SCUSATE, LA SODOMIA DI LEONARDO CHE FINE HA FATTO

DI ROBERTO SCHENA

Incredibile: dopo 5 secoli è ancora vittima di omofobia.
Omissioni degne di uno stato confessionale: era troppo gay.

Mi sono rivisto su raiplay un vecchissimo sceneggiato Rai vecchia maniera fatto come Dio comanda, sulla vita di Leonardo. Ben fatto devo dire, oggi non sono capaci di farli così, soprattutto illuminante nei rapporti con la madre inesistente, il padre assente ma dopotutto amorevole, fu lui a metterlo a bottega dal Verrocchio, ossia il meglio dell’universo in quel periodo (c’erano pure i giovani Botticelli e Perugino!), i pessimi rapporti con le tre matrigne e i 10 fratellastri, uno più idiota dell’altro. Avidissimi, gli fecero causa per togliergli la sua quota di eredità col pretesto che fosse illegittimo. Imbecilli e ignoranti, oltretutto, se avessero tenuto buoni rapporti non solo il loro fratellastro li avrebbe fatti passare alla storia come famiglia esemplare (invece oggi sono solo polvere sconosciuta che nessuno vuole conoscere), ma li avrebbe anche coperti d’oro, perché divenne molto ricco e lasciò tutto o quasi al suo figlioccio Salaino. E a loro niente.
Ecco però che quando si passa al momento in cui fu denunciato per sodomia, all’età di 25 anni, ALT!!!, apriti cielo: la sceneggiatura incredibilmente omette di dire di che cosa fu accusato. Gli hanno fatto sì un processo, ma non si sa per che cosa! In realtà, quella vicenda giudiziaria spiega la grande discrezione di Leonardo per il resto della sua vita, tanto che la sua biografia affettiva ha dei buchi impressionanti.
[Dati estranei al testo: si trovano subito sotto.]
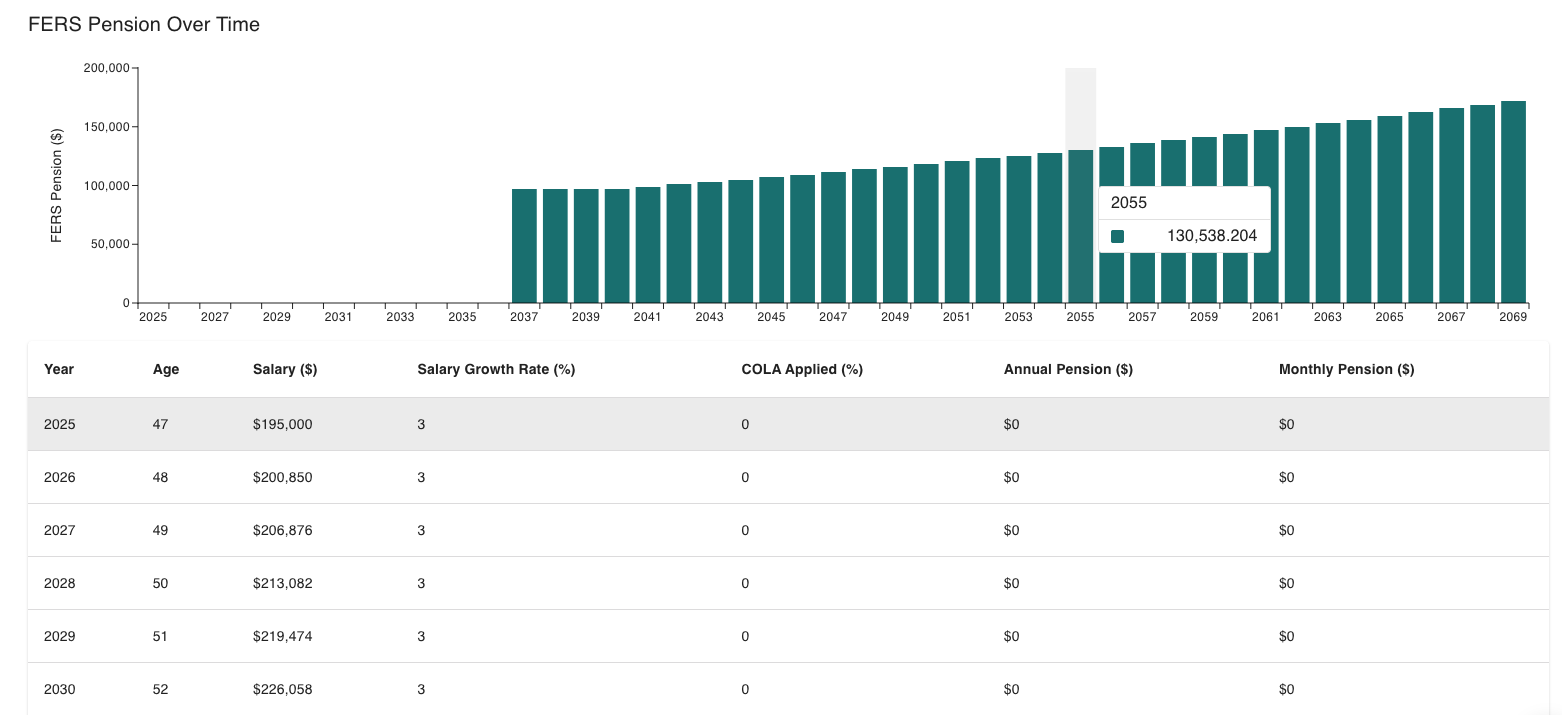The height and width of the screenshot is (715, 1562).
Task: Click the 130,538.204 tooltip value
Action: point(1212,237)
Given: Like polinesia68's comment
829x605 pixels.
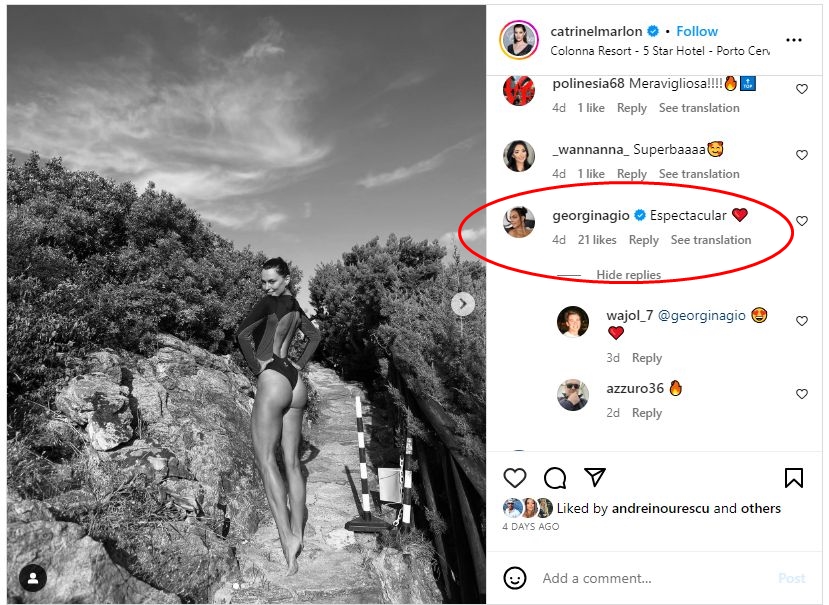Looking at the screenshot, I should click(x=802, y=89).
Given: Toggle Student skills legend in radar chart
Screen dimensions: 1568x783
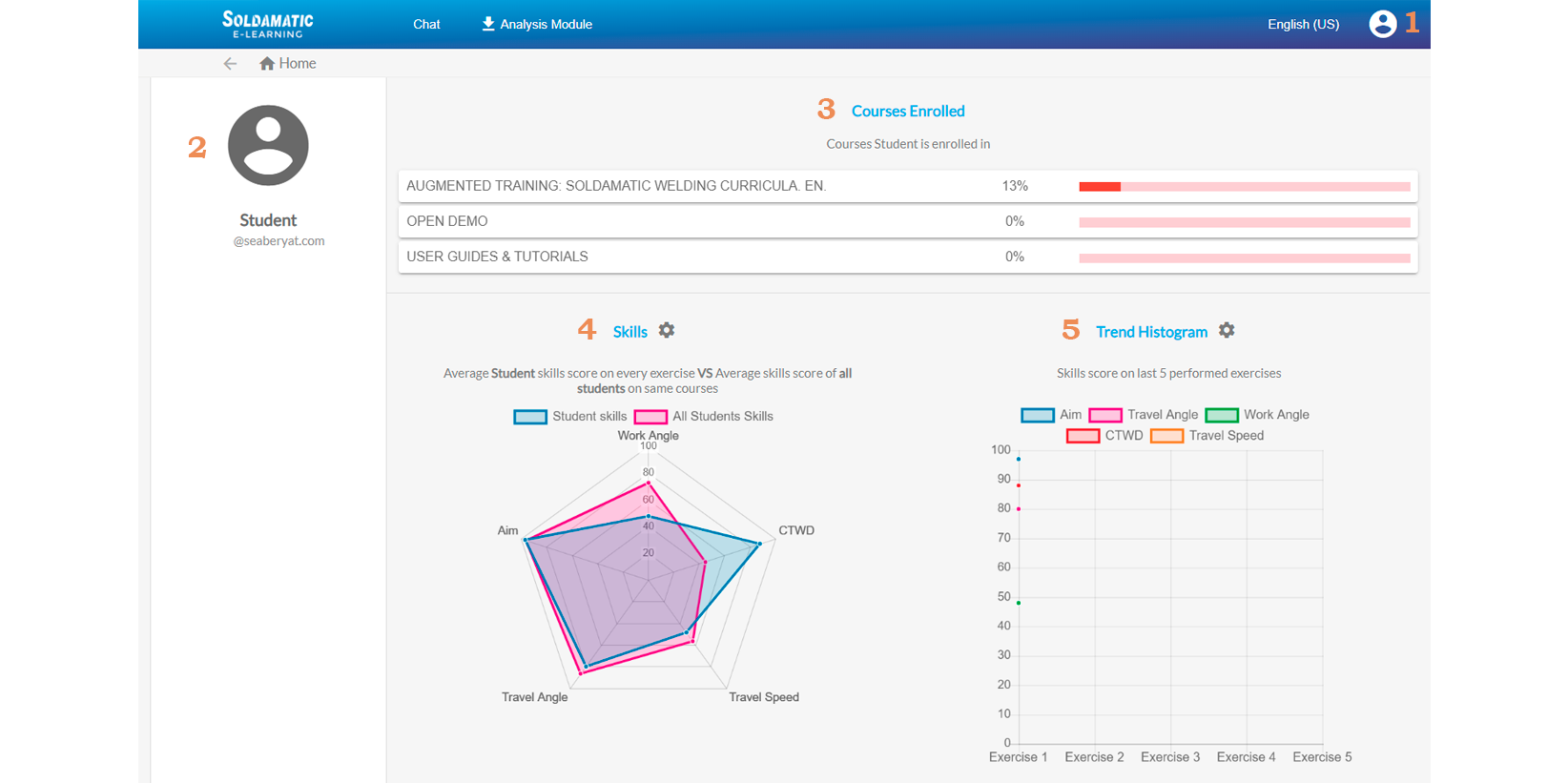Looking at the screenshot, I should [x=570, y=417].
Non si capisce nemmeno perché Raffaello mise due omosessuali al centro della Scuola di Atene.
Per la verità diversi storici dell’arte di parte cattolico-bigotta ancora oggi negano che Leonardo fosse omosessuale, come lo negano di Michelangelo. Si inventano relazioni stranissime con donne chiamate in causa nei modi più fantasiosi, o castità religiosissime degne di asceti evirati. Sulla sessualità e sulle difficoltà a viverla da parte del primo artista-scienziato della storia non si è fatto nemmeno un convegno, mai. Pruderie purissima. Vi dà l’idea di quanto sia ipocrita e intimamente fascista questo Paese.
A 500 anni dalla morte, un film? Macché, nemmeno ci pensano. “Le storie gay non rendono”, dicono. Poi però quando gli stranieri le girano ambientate in Italia vincono gli Oscar. Dalla Rai a Mediaset, passando per il carrozzone inutile di Cinecittà, scrivono sceneggiature insulse su tutto, con Montalbano (e le sue donne) ci hanno fatto due cabbasisi così, ma su Leonarlo niente di niente. Nemmeno un Porta a Porta di Bruno Vespa, un Piero o un Alberto Angela, nonostante le centinaia di puntate e grande profusione di mezzi della Rai “per diffondere la cultura scientifica”
Ora, direte voi, che ce ne importa se era gay o meno? Era un genio, e questo basta. Beh, non è così che si studia e si divulga la storia, sappiate. Intanto, sulle relazioni amorose di molti artisti eterosessuali si sono scritti parecchi libri e un’infinità di sceneggiature. Non parliamo poi della Donna Ideale per Dante e per Manzoni.
Come Leopardi, uguale. Sessualità? Non pervenuta.